An Unexplained Death by Mikita Brottman

Author:Mikita Brottman
Language: eng
Format: epub
Publisher: Henry Holt and Co.


The Owl Bar, 1934

“So Agora doesn’t employ any secret agents?” I ask him, slightly disappointed.

“No. In fact, Agora themselves circulate such rumors in order to give readers of their otherwise very mundane investment letters the impression that the company is connected to all these underground sources of knowledge.”

“So it’s just a sales tactic,” I say.

“Correct,” says Carlos. “Everything else is nonsense.” He gives me a sly smile. I am not sure what it is, but something about him wins my trust.

* * *

I email Jayne Miller and ask whether I can speak to her again about Rey Rivera’s death. She agrees, and gives me a time to call. A week later, we talk on the phone.

She has no memory of speaking to me before. This is hardly a surprise, considering the number of people she must speak to every day. But I am taken aback to learn that she barely seems to remember the case itself. After we hang up, I realize that, as an investigative journalist, Miller must cover many different stories every month, whereas for me, it is always the same story over and over again. But then I recall the words she used when we last spoke: “This is one of the most mysterious incidents I’ve ever encountered in thirty-five years as an investigative reporter.” Was she exaggerating? If not, how can she have forgotten everything so completely?

When we speak on the phone, Miller tells me that most of her notes on the case come from her conversations with Michael Baier, one of the two homicide detectives initially assigned to investigate Ray Rivera’s death.

Miller recalls that Baier was reassigned because his superiors thought he was spending too much time on the case, investigating it as a homicide when everybody else thought it was a suicide. She noted that Baier thought the story was a lot more complicated than Rey just going off the roof. There is no evidence that he slipped. Rey’s wife knows Baier and has kept in touch with him. She also made a note of the fact that Baier thought it was important that Rey was a movie writer, and that he traveled a lot. Baier, she recalled, thought the case was too overwhelming for the Baltimore police to sort out. She also noted that Rey was a swimmer.

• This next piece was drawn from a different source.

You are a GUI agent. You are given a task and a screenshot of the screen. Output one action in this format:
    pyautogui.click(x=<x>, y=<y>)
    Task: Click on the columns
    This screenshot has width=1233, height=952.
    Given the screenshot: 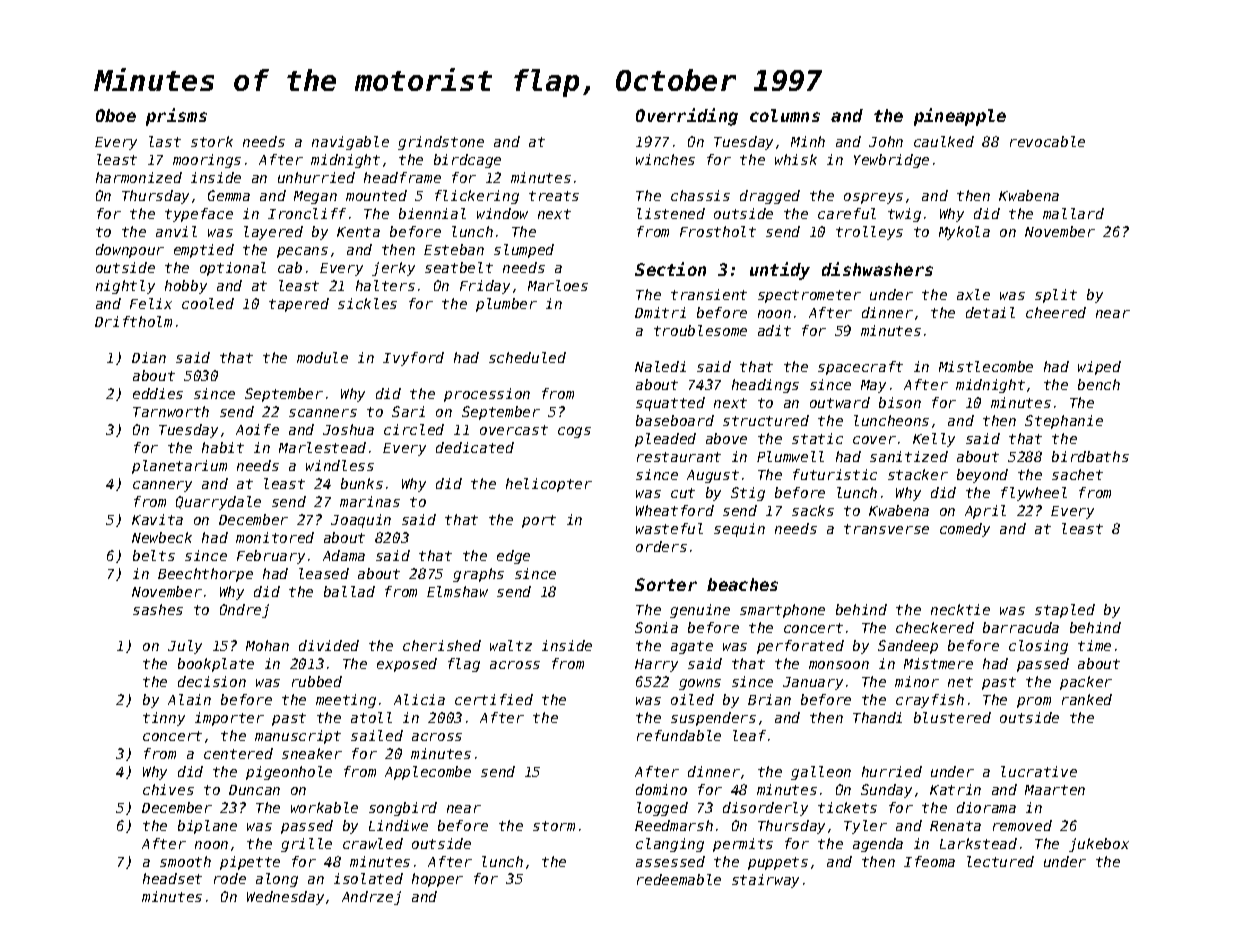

Might he have thought the Belvedere’s swimming pool was still in use?

I sense Miller is short on time. I ask her if she recalls anything else that might be important.

She continues to read aloud from her notes: “Baier thinks Rey’s death may be connected to the Nicaragua situation. Agora was doing some development deal in Nicaragua at the time.”

Then she pauses again.

“I have to be careful here,” she says. “I assume you know about the SEC injunction against Stansberry?”

“Yes,” I say.

“Well, in a news piece I did on the case for WBAL, I made a putative connection between Rivera’s death and the SEC conviction, and right after it aired I got an angry email from Agora’s lawyers.